Nicht dem Menschen allein, auch vielen Gattungen von Thieren dringt das Gefühl ihres Zustandes gewisse Laute ab, die von verwandten Geschöpfen mit einer ähnlichen, oft fast eben so starken, Erschütterung der Nerven, wie die, welche sie erzeugte, vernommen werden. Bey manchen bleibt die Stimme nur für die dringendste Noth, für die heftigsten Leidenschaften aufgespart, und selbst ihre Geselligkeit ist meistens stumm. Andere hingegen ist bey einer Organisation, die sich der menschlichen weit weniger nähert, zum Theil auch bey beschränkteren Anlagen und einem geringern Maaße von Gelehrigkeit, der vielfachste, beredteste Ausdruck sogar der zarteren Regungen, und, wie es scheint, eine unermüdliche Lust an ihren eignen Tönen gegönnt.

Wenn man den Menschen, bloß nach seiner körperlichen Zusammensetzung betrachtet, zu jenem rechnet: (und dieß hat allen Anschein für sich; denn zu unsrer Demüthigung gleichen wir dem hässlichsten Affen viel mehr als der Nachtigall) so ist es allerdings einleuchtend, daß der Schrey körperlicher Schmerzen oder thierischer Begierden, vom ersten Wimmern des Neugebohrnen bis zum letzten Ächzend es Sterbenden, sich nie bis zur Rede erheben kann; und der Empfindung wird folglich mit Recht aller Antheil an ihrer Entstehung abgesprochen. Selbst die einfachen Ausrufe der Leidenschaft, (Interjektionen) welche auch die verfeinteste Sprache noch gelten läßt, sind eigentlich nicht mehr jene unwillkührlich hervorgebrachten Laute selbst, sondern vertreten sie nur durch ihren gemilderten Ausdruck, und fliessen also mit allen übrigen Wörtern aus der gemeinschaftlichen Quelle der Nachahmung her.
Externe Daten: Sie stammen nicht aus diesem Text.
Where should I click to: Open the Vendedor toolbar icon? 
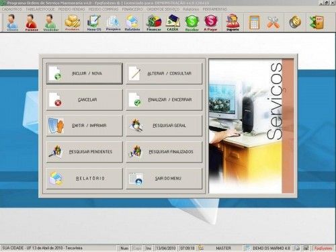(50, 22)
Dennoch ist es unläugbar, und wir erfahren es täglich, daß der Mensch eben so wohl für seine Empfindungen als für seine Gedanken Zeichen der Mittheilung hat; und zwar nicht allein für die, welche seinen Organen von außen durch eine körperliche Gewalt eingedrückt werden, sondern auch für solche, deren ihn bloß seine höhere Natur empfänglich macht, und wodurch der Prometheische Funke in dem Stoffe, den er belebt, sich freythätig und herrschend beweiset. Diese Zeichen bestehen im lebendigen Vortrage der Rede und in den Gebährden: wenn anders alles, wodurch sich das Innre im Äussern offenbart, mit Recht Sprache heißt, so verdienen sie eben so sehr diesen Nahmen zu tragen, als die Schätze des Wörterbuchs. Einige Gebährden sind nachahmend, oder zeigen auch gleichsam auf die Gegenstände hin; manche Biegung der Stimme dienen dazu, die Beziehung der Begriffe auf einander deutlich, ihre größere oder geringere Wichtigkeit anschaulich zu machen; allein in den meisten redet das Gefühl, und zwar wendet es sich hiebey nicht an den Verstand, als an den Ausleger seiner Äusserungen, sondern weiß sich unmittelbar mitzutheilen. Wenn wir zum Beyspiel die Mienen eines Traurigen sehen, und den Ton seiner Stimme hören, ohne die Worte zu verstehn; ist etwa erst ein Schluß nöthig, um uns von seiner Gemüthslage zu unterrichten? Oder wird nicht vielmehr durch die Eindrücke auf Auge und Ohr in unsern innern Organen, und dadurch in unsrer Seele eine ähnliche Bewegung hervorgebracht? „Jede Regung,“ sagt ein alter Philosoph, „hat von Natur ihre Gebährde, Miene und Stimme; der ganze Körper des Menschen gleicht den Saiten einer Leyer, welche, je nachdem die Seele sie rührt, verschiedne Töne angeben.“ Könnte man dieß schöne Gleichniß nicht auch auf die Mittheilung der Gefühle anwenden, und, um sie zu erklären, an jenes Gesetz der tönenden Körper erinnern, nach welchem gleichgestimmte Saiten, ohne sich sichtbar zu berühren, nur durch die erschütterte Luft ihre Bebungen gegenseitig bis zu einander fortpflanzen? Aber wie es auch zugehen mag: wohl uns, daß ein innigeres Band des Mitgefühls als der eigennützige Ideenhandel des Verstandes das menschliche Geschlecht zu einem Ganzen verknüpft! Wir würden sonst mitten in der Gesellschaft einsam, im Leiden von aller Theilnahme verlassen, im Glücke selbst zu den todten Freuden des Egoismus verdammt seyn.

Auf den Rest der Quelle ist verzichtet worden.